Sir Bingo, soothed by the consequence he had acquired, readily imparted to the invalid a thimbleful of his cordial, which, we believe, had been prepared by some cunning chemist in the wilds of Glenlivat. He then filled a bumper, and extended it towards the veteran, as an unequivocal symptom of reconciliation. The real turbinacious flavour no sooner reached the nose of the Captain, than the beverage was turned down his throat with symptoms of most unequivocal applause.
"I shall have some hope of the young fellows of this day," he said, "now that they begin to give up their Dutch and French distilled waters, and stick to genuine Highland ware. By Cot, it is the only liquor fit for a gentleman to drink in a morning, if he can have the good fortune to come by it, you see."
"Or after dinner either, Captain," said the Doctor, to whom the glass had passed in rotation; "it is worth all the wines in France for flavour, and more cordial to the system besides."
"And now," said the Captain, "that we may not go off the ground with any thing on our stomachs worse than the whisky, I can afford to say, (as Captain Hector MacTurk's character is tolerably well established,) that I am sorry for the little difference that has occurred betwixt me and my worthy friend, Sir Bingo, here."

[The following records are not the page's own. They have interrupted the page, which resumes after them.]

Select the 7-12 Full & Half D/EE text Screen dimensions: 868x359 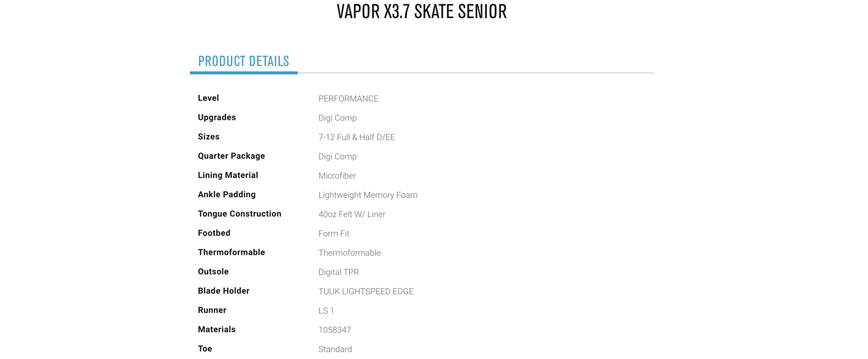(x=356, y=137)
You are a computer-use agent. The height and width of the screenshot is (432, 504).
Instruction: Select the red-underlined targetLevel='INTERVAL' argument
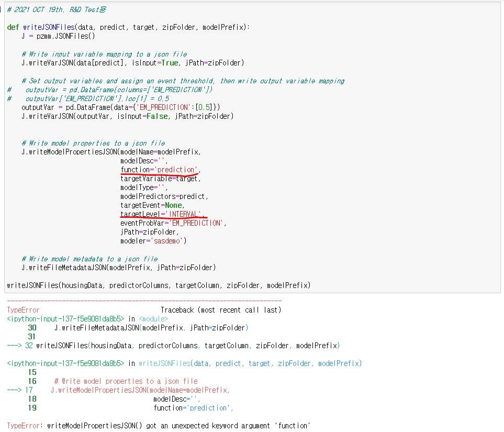[x=163, y=214]
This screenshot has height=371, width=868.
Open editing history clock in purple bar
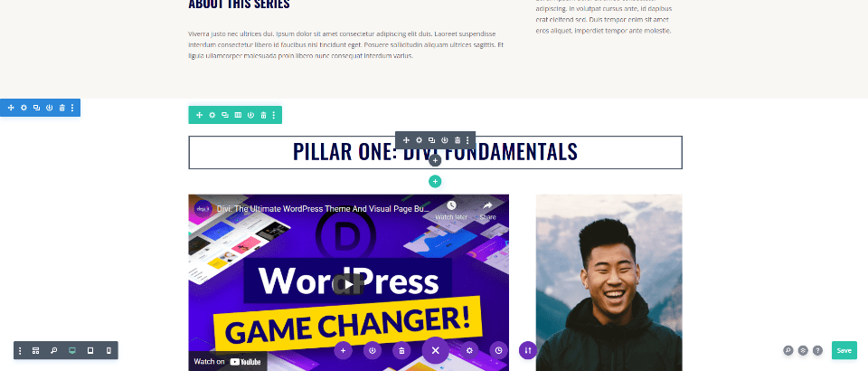pos(499,350)
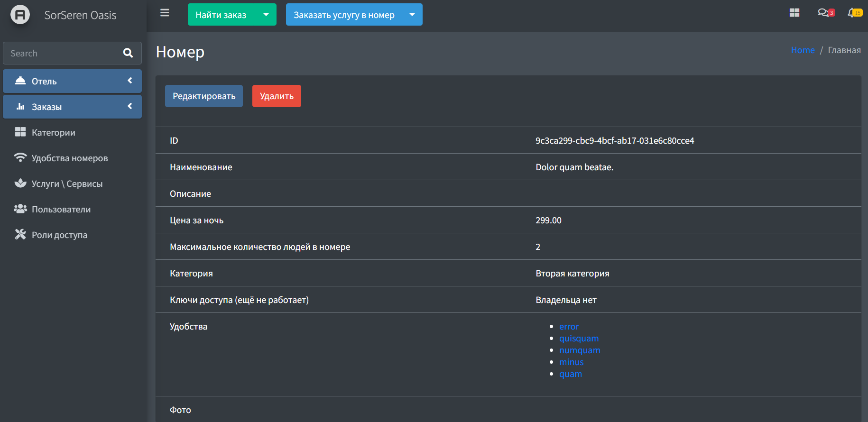Expand the Заказы sidebar menu
This screenshot has height=422, width=868.
click(72, 107)
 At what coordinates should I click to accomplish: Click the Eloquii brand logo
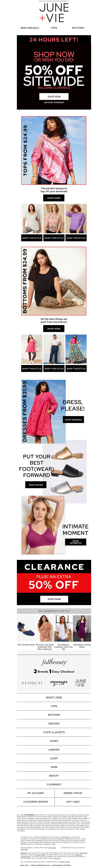tap(32, 683)
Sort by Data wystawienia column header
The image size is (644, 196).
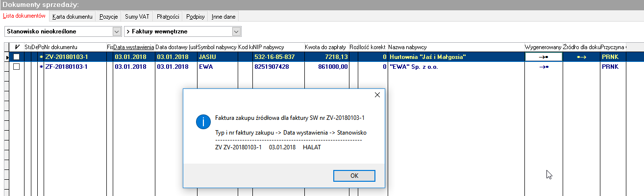click(x=134, y=47)
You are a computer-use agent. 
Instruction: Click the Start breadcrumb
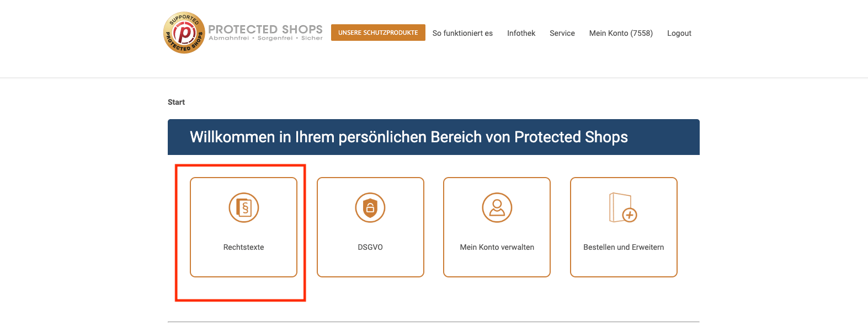pyautogui.click(x=176, y=102)
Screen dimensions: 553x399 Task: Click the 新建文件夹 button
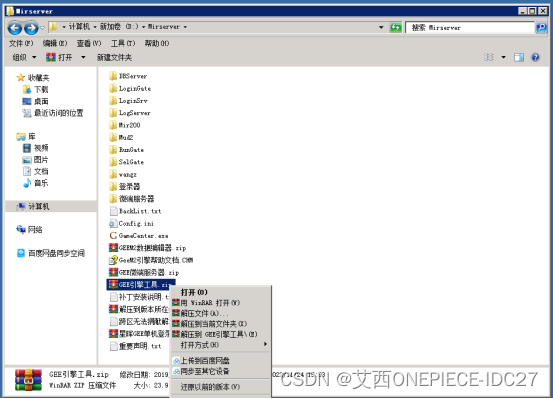114,57
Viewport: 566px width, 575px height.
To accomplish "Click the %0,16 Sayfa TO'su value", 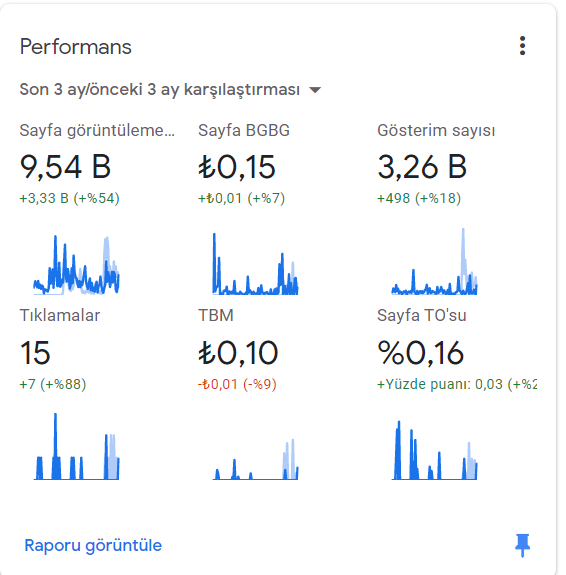I will click(x=421, y=353).
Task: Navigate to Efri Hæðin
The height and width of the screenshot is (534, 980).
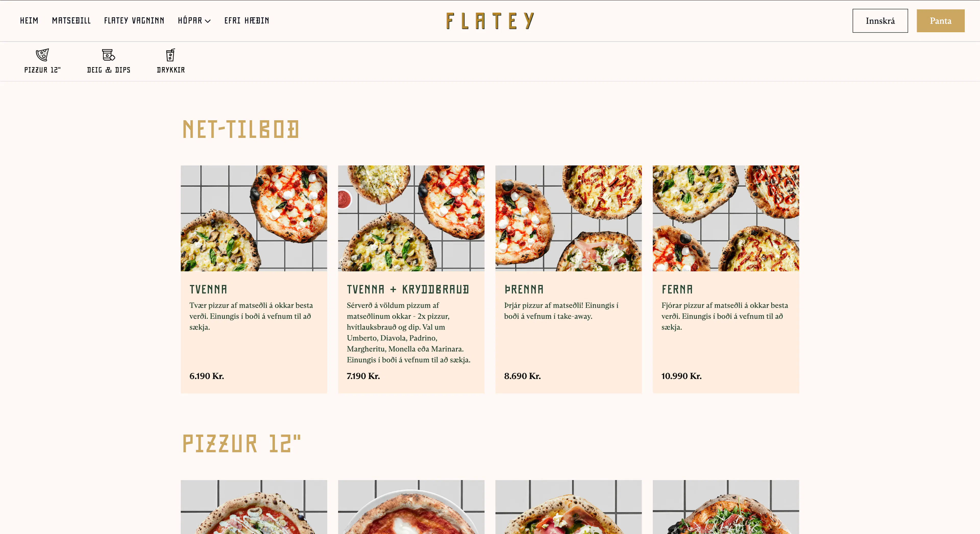Action: [x=247, y=21]
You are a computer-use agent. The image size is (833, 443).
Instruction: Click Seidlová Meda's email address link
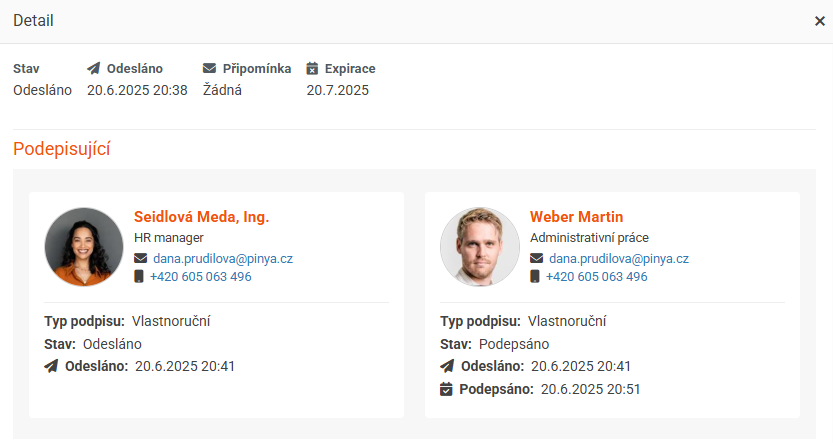(223, 259)
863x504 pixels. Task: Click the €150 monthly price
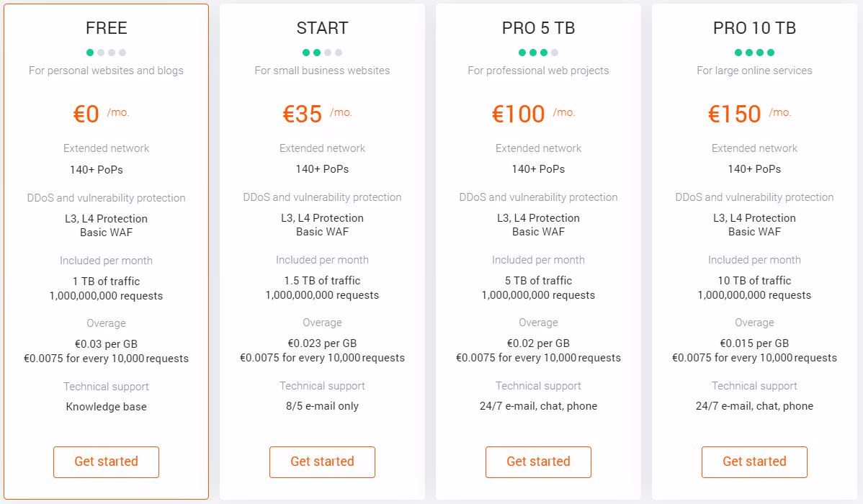[x=735, y=114]
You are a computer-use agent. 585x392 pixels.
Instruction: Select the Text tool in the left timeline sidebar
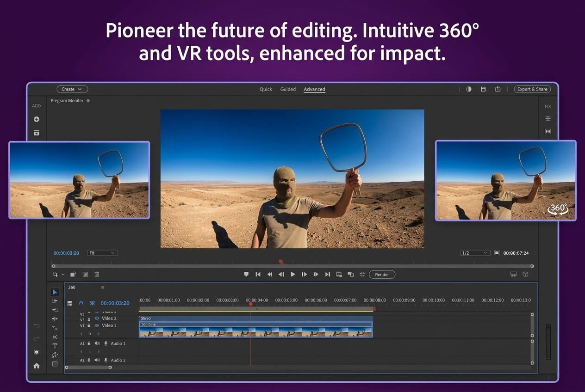[x=55, y=345]

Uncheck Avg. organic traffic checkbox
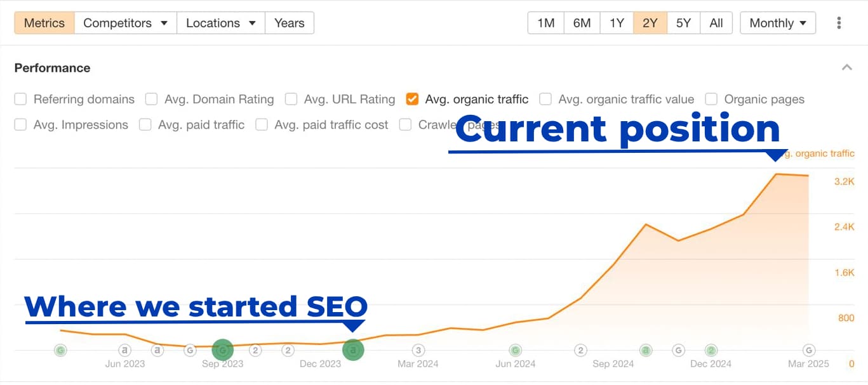(x=412, y=100)
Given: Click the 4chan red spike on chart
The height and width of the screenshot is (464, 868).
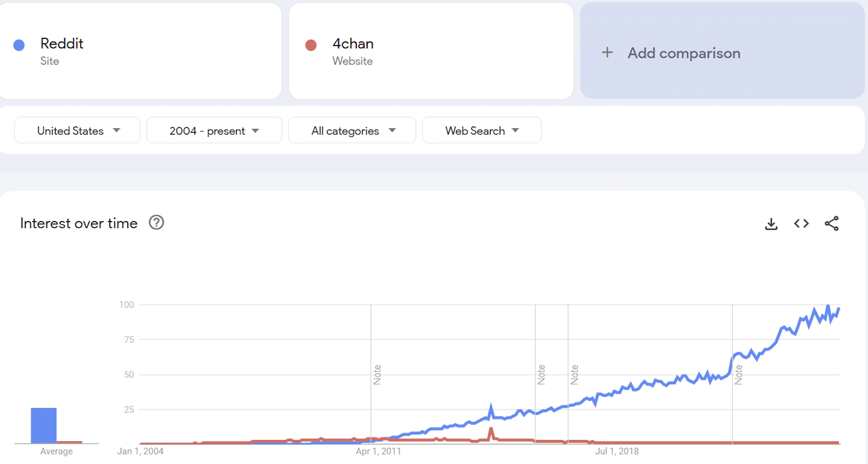Looking at the screenshot, I should [491, 433].
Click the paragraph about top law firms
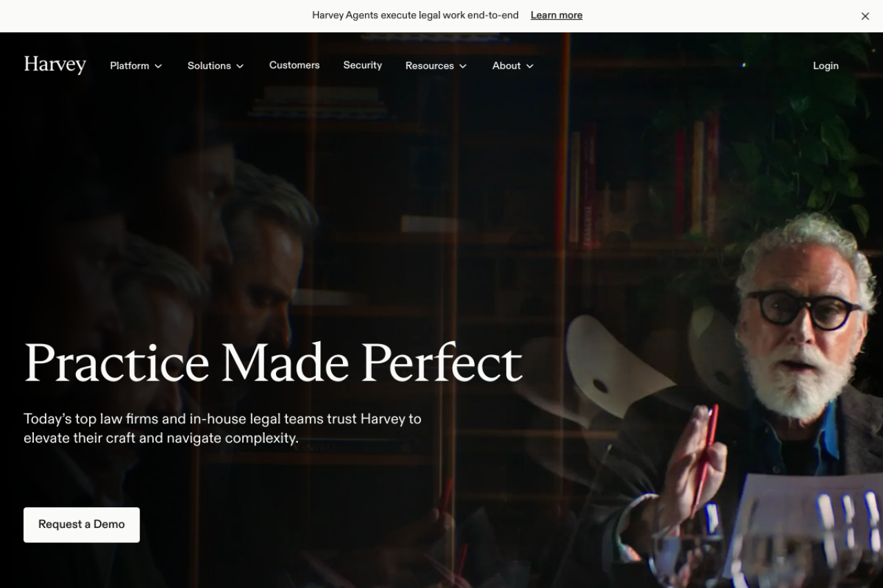Viewport: 883px width, 588px height. point(222,428)
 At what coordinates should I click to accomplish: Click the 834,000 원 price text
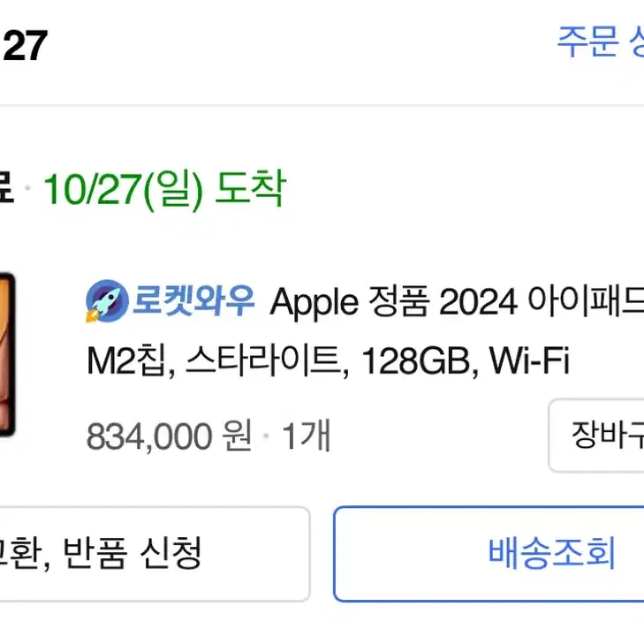click(x=169, y=436)
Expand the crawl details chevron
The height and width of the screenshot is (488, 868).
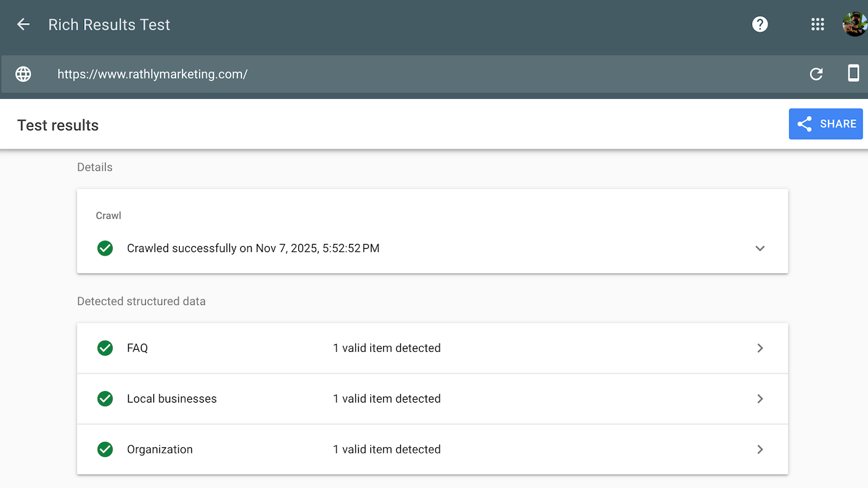[x=760, y=248]
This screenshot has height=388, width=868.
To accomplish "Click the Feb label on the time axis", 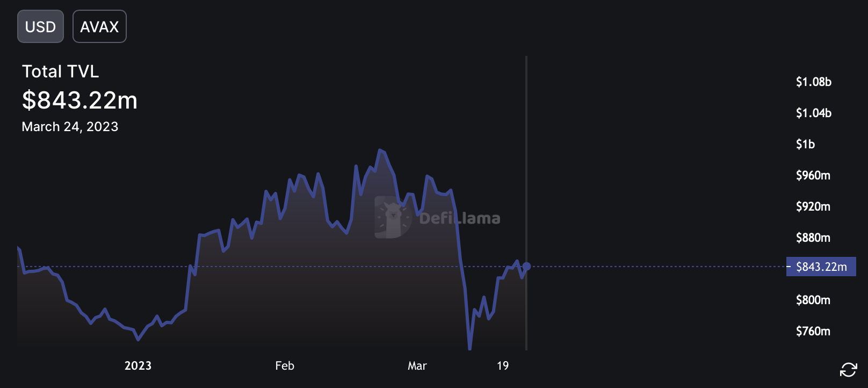I will tap(285, 366).
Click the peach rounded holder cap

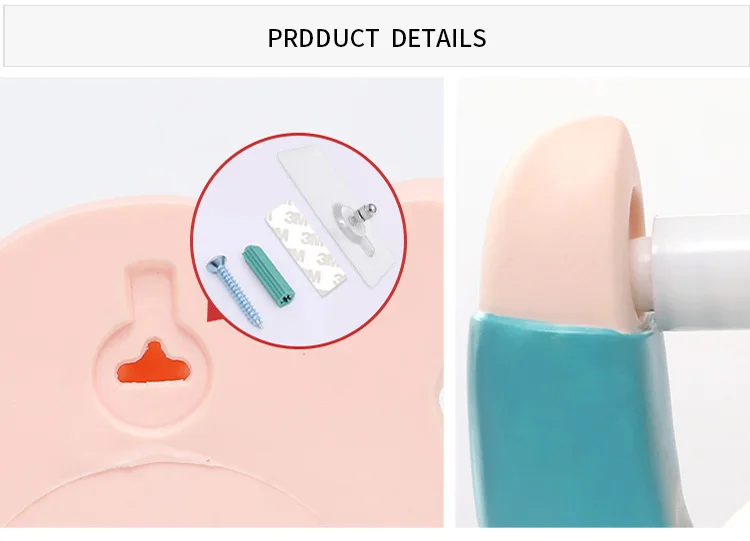[x=563, y=221]
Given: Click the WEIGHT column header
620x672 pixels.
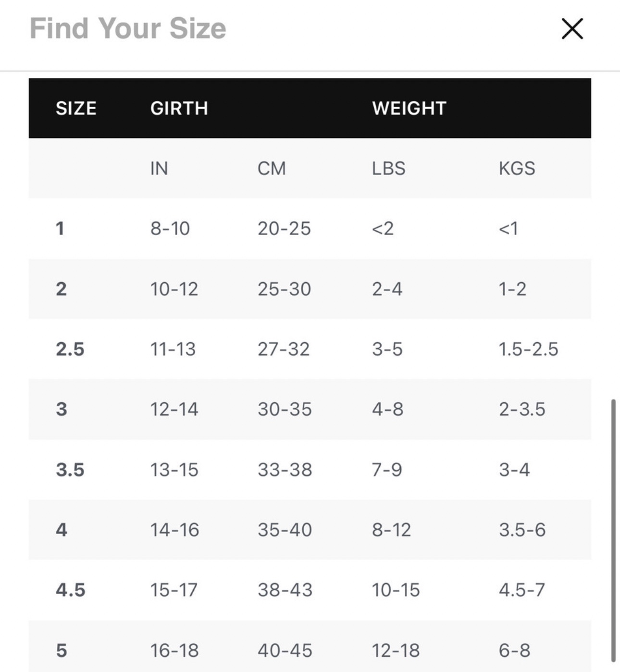Looking at the screenshot, I should (x=409, y=108).
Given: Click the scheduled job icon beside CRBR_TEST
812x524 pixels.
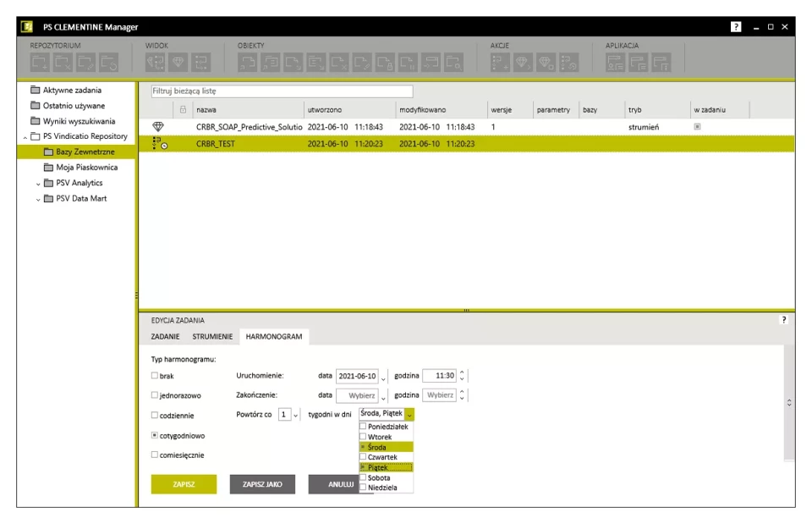Looking at the screenshot, I should (x=158, y=144).
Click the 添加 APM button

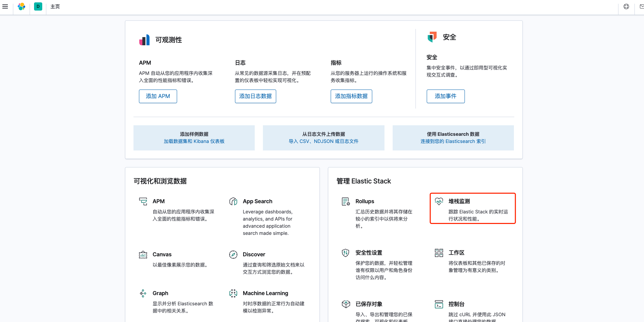pos(158,96)
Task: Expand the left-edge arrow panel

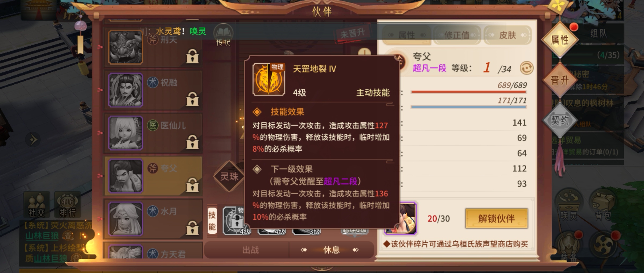Action: click(x=33, y=140)
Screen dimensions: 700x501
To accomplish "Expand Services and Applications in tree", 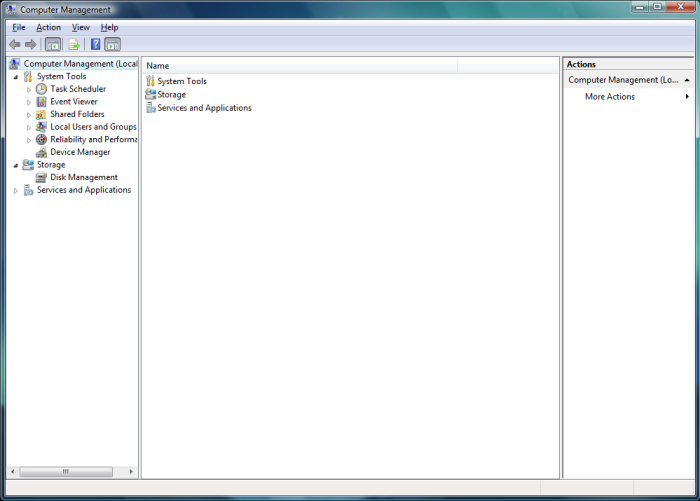I will tap(15, 190).
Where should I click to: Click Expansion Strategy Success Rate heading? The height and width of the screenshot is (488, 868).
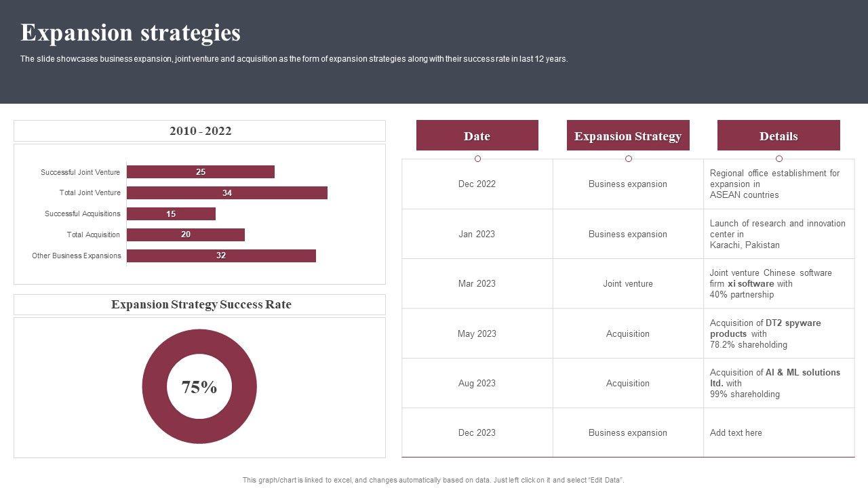(x=201, y=304)
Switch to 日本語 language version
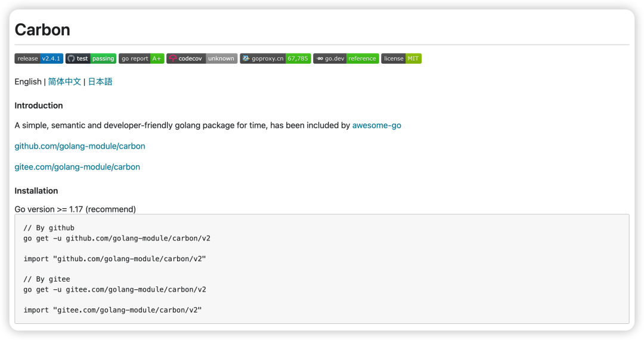Viewport: 644px width, 340px height. pos(100,81)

"And since you are so civil, Captain," said Sir Bingo, "why, I am sorry too—only it would put the devil out of temper to lose so fine a fishing day—wind south—fine air on the pool—water settled from the flood—just in trim—and I dare say three pairs of hooks have passed over my cast before this time!"
He closed this elaborate lamentation with a libation of the same cordial which he had imparted to his companions; and they returned in a body to the Hotel, where the transactions of the morning were soon afterwards announced to the company, by the following program:—
"Sir Bingo Binks, baronet, having found himself aggrieved by the uncivil behaviour of an individual calling himself Francis Tyrrel, now or lately a resident at the Cleikum Inn, Aultoun of St. Ronan's; and having empowered Captain Hector MacTurk to wait upon the said Mr. Tyrrel to demand an apology, under the alternative of personal satisfaction, according to the laws of honour and the practice of gentlemen, the said Tyrrel voluntarily engaged to meet the said Sir Bingo Binks, baronet, at the Buck-stane, near St. Ronan's Burn, upon this present day, being Wednesday —— August. In consequence of which appointment, we, the undersigned, did attend at the place named, from one o'clock till two, without seeing or hearing any thing whatever of the said Francis Tyrrel, or any one in his behalf—which fact we make thus publicly known, that all men, and particularly the distinguished company assembled at the Fox Hotel, may be duly apprized of the character and behaviour of the said Francis Tyrrel, in case of his again presuming to intrude himself into the society of persons of honour.
"The Fox Inn and Hotel, St. Ronan's Well—August 18—.
(Signed) "BINGO BINKS, HECTOR MACTURK, PHILIP WINTERBLOSSOM."
A little lower followed this separate attestation:
"I, Quentin Quackleben, M.D., F.R.S., D.E., B.L., X.Z., &c. &c., being called upon to attest what I know in the said matter, do hereby verify, that being by accident at the Buck-stane, near St. Ronan's Burn, on this present day, at the hour of one afternoon, and chancing to remain there for the space of nearly an hour, conversing with Sir Bingo Binks, Captain MacTurk, and Mr. Winterblossom, we did not, during that time, see or hear any thing of or from the person calling himself Francis Tyrrel, whose presence at that place seemed to be expected by the gentlemen I have just named."
This affiche was dated like the former, and certified under the august hand of Quentin Quackleben, M.D., &c. &c. &c.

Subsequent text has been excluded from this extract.